In addition to fatigue, the emotional state of the driver is a risk factor. Irritation, in particular, can make drivers more aggressive and less attentive, they said.
Researchers at the Ecole polytechnique federale de Lausanne (EPFL) Switzerland, in collaboration with PSA Peugeot Citroen, developed an on-board emotion detector based on the analysis of facial expressions.
The problem was to get the device to recognise irritation on the face of a driver. Everyone expresses this state somewhat differently a kick, an epithet, a nervous tic or an impassive face, researchers said.
The solution explored by scientists in EPFL`s Signal Processing 5 Laboratory (LTS5), adapted a facial detection device for use in a car, using an infrared camera placed behind the steering wheel.

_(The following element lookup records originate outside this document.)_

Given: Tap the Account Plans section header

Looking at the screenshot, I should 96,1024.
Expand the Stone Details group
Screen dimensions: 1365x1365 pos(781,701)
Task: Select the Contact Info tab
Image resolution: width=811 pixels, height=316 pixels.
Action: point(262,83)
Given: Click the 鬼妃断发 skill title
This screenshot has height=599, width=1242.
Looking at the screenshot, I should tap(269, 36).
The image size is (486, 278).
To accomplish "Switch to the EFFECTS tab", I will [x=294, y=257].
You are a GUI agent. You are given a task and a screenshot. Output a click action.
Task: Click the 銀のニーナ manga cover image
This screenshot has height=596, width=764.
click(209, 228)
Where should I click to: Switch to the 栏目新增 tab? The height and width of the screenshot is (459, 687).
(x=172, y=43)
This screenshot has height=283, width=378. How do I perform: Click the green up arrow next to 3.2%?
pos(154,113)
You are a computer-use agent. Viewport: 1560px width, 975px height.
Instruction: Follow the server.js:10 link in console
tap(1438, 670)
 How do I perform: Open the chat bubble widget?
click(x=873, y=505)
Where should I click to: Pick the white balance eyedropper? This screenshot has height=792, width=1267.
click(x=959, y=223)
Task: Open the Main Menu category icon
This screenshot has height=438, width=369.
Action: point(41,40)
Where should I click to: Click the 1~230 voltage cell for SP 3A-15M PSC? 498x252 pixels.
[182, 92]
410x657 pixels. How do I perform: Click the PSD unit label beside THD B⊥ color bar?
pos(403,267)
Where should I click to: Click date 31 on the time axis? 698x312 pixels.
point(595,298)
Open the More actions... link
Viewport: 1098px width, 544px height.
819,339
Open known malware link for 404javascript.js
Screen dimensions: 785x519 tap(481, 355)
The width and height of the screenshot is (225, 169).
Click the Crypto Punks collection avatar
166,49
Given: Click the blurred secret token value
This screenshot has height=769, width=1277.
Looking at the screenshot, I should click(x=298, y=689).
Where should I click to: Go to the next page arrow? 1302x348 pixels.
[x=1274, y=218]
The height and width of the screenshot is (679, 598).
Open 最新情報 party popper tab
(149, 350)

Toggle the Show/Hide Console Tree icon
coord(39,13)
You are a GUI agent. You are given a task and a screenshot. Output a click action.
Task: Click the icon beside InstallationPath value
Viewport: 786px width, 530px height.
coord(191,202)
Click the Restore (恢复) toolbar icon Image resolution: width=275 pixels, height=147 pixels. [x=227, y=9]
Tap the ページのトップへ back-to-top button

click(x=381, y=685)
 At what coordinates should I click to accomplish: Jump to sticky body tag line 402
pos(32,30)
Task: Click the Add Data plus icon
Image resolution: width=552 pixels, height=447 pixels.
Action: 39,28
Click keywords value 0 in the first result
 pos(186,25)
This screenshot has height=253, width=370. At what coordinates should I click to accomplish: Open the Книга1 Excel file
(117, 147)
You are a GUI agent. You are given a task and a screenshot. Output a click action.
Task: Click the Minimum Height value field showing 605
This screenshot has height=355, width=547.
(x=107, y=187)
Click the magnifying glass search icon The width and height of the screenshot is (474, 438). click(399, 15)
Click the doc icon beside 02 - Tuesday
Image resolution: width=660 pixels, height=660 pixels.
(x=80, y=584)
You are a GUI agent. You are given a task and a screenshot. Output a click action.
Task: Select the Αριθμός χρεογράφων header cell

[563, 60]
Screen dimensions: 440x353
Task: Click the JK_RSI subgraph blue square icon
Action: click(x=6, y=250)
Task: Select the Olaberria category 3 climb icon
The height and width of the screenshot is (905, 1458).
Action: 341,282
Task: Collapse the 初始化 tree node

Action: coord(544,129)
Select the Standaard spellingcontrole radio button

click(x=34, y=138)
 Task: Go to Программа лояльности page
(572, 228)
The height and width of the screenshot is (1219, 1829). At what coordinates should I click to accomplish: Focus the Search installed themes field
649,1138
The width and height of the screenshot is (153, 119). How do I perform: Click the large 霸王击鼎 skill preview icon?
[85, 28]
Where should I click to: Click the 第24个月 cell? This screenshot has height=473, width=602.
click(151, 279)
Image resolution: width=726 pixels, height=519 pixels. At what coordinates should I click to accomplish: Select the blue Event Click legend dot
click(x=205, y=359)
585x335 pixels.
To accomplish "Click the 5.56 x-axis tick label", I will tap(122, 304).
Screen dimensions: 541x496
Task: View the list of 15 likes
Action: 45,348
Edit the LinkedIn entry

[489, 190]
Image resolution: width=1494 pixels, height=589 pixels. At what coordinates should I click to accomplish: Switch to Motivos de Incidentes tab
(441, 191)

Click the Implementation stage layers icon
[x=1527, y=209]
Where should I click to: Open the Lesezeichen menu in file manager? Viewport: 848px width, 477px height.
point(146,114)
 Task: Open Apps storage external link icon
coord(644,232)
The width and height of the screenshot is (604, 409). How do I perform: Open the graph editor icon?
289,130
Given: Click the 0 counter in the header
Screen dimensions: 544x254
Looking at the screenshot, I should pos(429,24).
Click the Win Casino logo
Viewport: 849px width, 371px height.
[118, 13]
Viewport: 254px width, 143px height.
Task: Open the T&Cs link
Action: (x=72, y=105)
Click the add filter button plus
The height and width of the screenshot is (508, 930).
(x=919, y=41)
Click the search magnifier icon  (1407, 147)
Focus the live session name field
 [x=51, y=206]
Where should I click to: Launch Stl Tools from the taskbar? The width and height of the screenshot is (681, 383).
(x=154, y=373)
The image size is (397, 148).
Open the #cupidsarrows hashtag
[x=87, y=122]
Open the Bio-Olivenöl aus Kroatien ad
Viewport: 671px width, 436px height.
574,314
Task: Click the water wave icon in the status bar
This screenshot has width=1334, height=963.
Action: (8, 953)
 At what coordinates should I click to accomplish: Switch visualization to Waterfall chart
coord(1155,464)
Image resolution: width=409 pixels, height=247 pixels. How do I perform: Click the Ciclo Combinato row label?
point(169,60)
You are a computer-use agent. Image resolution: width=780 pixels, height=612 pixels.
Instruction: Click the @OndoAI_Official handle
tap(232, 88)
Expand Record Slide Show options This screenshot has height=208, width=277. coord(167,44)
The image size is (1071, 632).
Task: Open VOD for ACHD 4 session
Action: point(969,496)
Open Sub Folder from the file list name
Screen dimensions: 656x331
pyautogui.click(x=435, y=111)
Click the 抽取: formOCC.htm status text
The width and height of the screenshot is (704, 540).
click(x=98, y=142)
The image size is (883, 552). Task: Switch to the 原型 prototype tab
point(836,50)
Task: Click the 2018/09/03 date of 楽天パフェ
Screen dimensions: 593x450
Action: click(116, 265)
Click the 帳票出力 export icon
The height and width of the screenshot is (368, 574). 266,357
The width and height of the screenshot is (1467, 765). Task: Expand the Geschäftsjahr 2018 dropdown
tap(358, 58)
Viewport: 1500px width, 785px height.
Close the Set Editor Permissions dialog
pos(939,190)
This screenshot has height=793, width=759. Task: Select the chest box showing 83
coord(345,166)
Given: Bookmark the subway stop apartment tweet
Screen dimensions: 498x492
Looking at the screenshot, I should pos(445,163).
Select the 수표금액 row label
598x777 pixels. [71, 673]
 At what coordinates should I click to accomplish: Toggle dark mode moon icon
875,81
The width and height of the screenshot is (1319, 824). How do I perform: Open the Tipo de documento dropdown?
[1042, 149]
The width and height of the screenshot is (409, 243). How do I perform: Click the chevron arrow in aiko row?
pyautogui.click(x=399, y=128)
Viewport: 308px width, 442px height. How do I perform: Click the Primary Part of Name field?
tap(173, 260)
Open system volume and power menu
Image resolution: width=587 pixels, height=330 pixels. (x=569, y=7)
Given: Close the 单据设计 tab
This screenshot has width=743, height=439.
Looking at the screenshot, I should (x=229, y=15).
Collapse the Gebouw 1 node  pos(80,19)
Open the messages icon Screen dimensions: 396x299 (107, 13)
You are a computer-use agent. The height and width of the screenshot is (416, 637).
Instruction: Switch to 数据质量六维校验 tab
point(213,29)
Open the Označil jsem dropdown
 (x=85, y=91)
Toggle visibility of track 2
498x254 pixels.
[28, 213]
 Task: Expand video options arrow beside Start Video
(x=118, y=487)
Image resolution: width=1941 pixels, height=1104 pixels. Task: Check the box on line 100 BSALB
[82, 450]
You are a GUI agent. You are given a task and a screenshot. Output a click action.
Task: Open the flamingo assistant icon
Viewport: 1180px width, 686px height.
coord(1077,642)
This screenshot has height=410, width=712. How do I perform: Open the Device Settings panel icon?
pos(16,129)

Hua Gao and Anil Yuce, who spearheaded the research, tracked only two expressions: anger and disgust, whose manifestations are similar to those of anger.
Two phases of tests were carried out. First, the system "learned" to identify the two emotions using a series of photos of subjects expressing them. Then the same exercise was carried out using videos.
The images were taken both in an office setting as well as in real life situations, in a car that was made available for the project.
The rapidity with which the comparison between filmed images and thus detection could be carried out depended on the analysis methods used.
But overall, the system worked well and irritation could be accurately detected in the majority of cases.
Additional research aims to explore updating the system in real-time to complement the static database a self-taught human-machine interface, or a more advanced facial monitoring algorithm, said Gao.
Detecting emotions is only one indicator for improving driver safety and comfort. In this project, it was coupled with a fatigue detector that measures the percentage of eyelid closure.